Written by Jan Leike and Tom Everitt.

The code is written in Python 3, but should be compatible with Python 2.

The code can be used to calculate the value estimates of the decision theories discussed in our paper Sequential Extensions of Causal and Evidential Decision Theory. Generally, the implemented value functions take as input a distribution defining the environmental probabilities, an action/policy, lists of possible percepts and hidden states, and a utility function. The implementation aims to follow the formulas in the paper as closely as possible. See the code documentation for details.

The results of the calculations are displayed below the code boxes. If you wish to re-run some code (with or without changes), please first run all earlier code boxes in order, as functions in later code boxes depend on earlier code boxes having been executed at least once.

To run a code box, press Shift+Enter.

In a *decision problem*,
we take one action $a \in \mathcal{A}$, receive a percept $e \in \mathcal{E}$
(typically called *outcome* in the decision theory literature)
and get a payoff according to the utility function
$u: \mathcal{E} \to [0, 1]$.
We assume that the set of actions $\mathcal{A}$ and the set of percepts $\mathcal{E}$ are finite.
Additionally,
the environment contains a *hidden state* $s \in \mathcal{S}$.
The hidden state holds information that is inaccessible to the agent
at the time of the decision,
but may influence the decision and the percept.
Formally, the environment is given by
a probability distribution $P$ over the hidden state, the action and the percept
that factors according to a *causal graph* (Pearl, 2009).

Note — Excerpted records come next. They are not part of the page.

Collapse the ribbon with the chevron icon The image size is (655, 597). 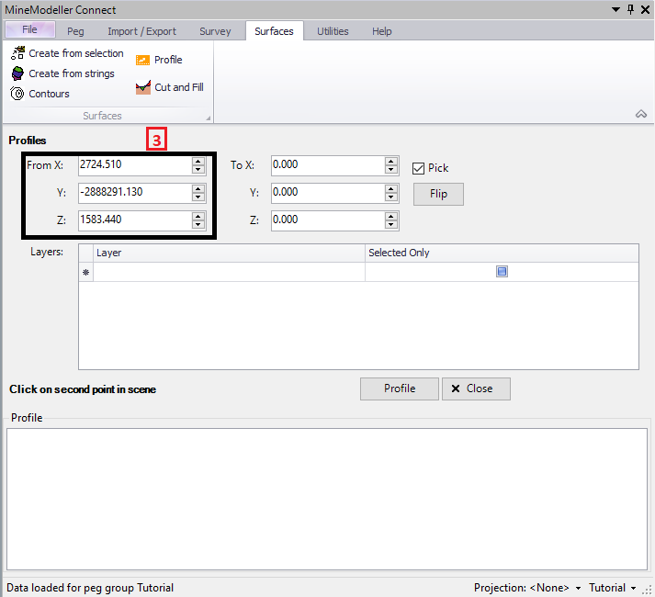coord(640,114)
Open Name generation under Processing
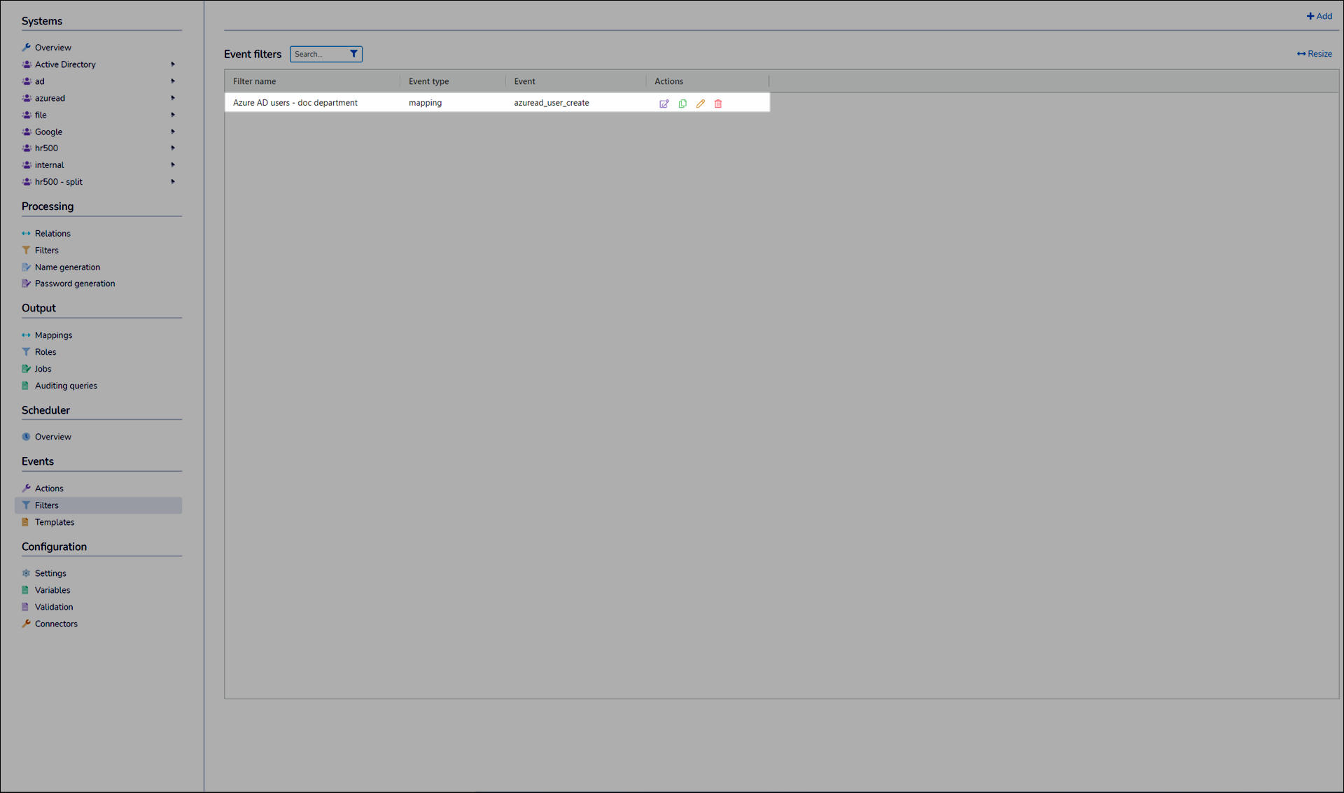 pyautogui.click(x=67, y=267)
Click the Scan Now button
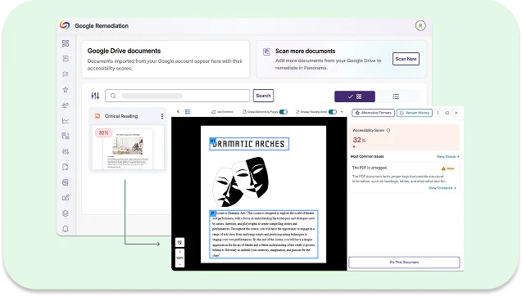 tap(406, 59)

A causal graph over the random variables $x_1,\dots,x_n$ is a directed acyclic graph with nodes $x_1,\dots,x_n$ and probability distributions $P(x_i\mid pa_i)$ for each node $x_i$ where $pa_i$ is the set of parents of $x_i$ in the graph. It is natural to identify the causal graph with the factored distribution $P(x_1,\dots, x_n) = \prod_{i=1}^n P(x_i\mid pa_i)$. Given such a causal graph, the $\texttt{do}$-operator is defined as $$ P(x_1, \ldots, x_j, \ldots, x_n \mid \texttt{do}(x_j := b)) = \frac{\prod_{i=1}^n P(x_i \mid pa_i)}{P(x_j \mid pa_j)} $$ if $x_j = b$ on the left hand side and $0$ otherwise. The result is a new probability distribution that can be marginalized and conditioned in the standard way. Intuitively, intervening on node $x_j$ means ignoring all incoming arrows to $x_j$, as the effects they represent are no longer relevant when we intervene; the division removes the $P(x_j \mid pa_j)$ factor from $P(x_1,\dots,x_n)$. Note that the $\texttt{do}$-operator is only defined for distributions for which a causal graph has been specified. See (Pearl, 2009, Ch. 3.4) for details.

In the first two (one-shot) examples, the environment is given as the following causal graph over the hidden state $s$, action $a$, and percept $e$.

According to this causal graph, the probability distribution $P$ factors causally into $P(s, a, e) = P(s) P(a \mid s) P(e \mid s, a)$.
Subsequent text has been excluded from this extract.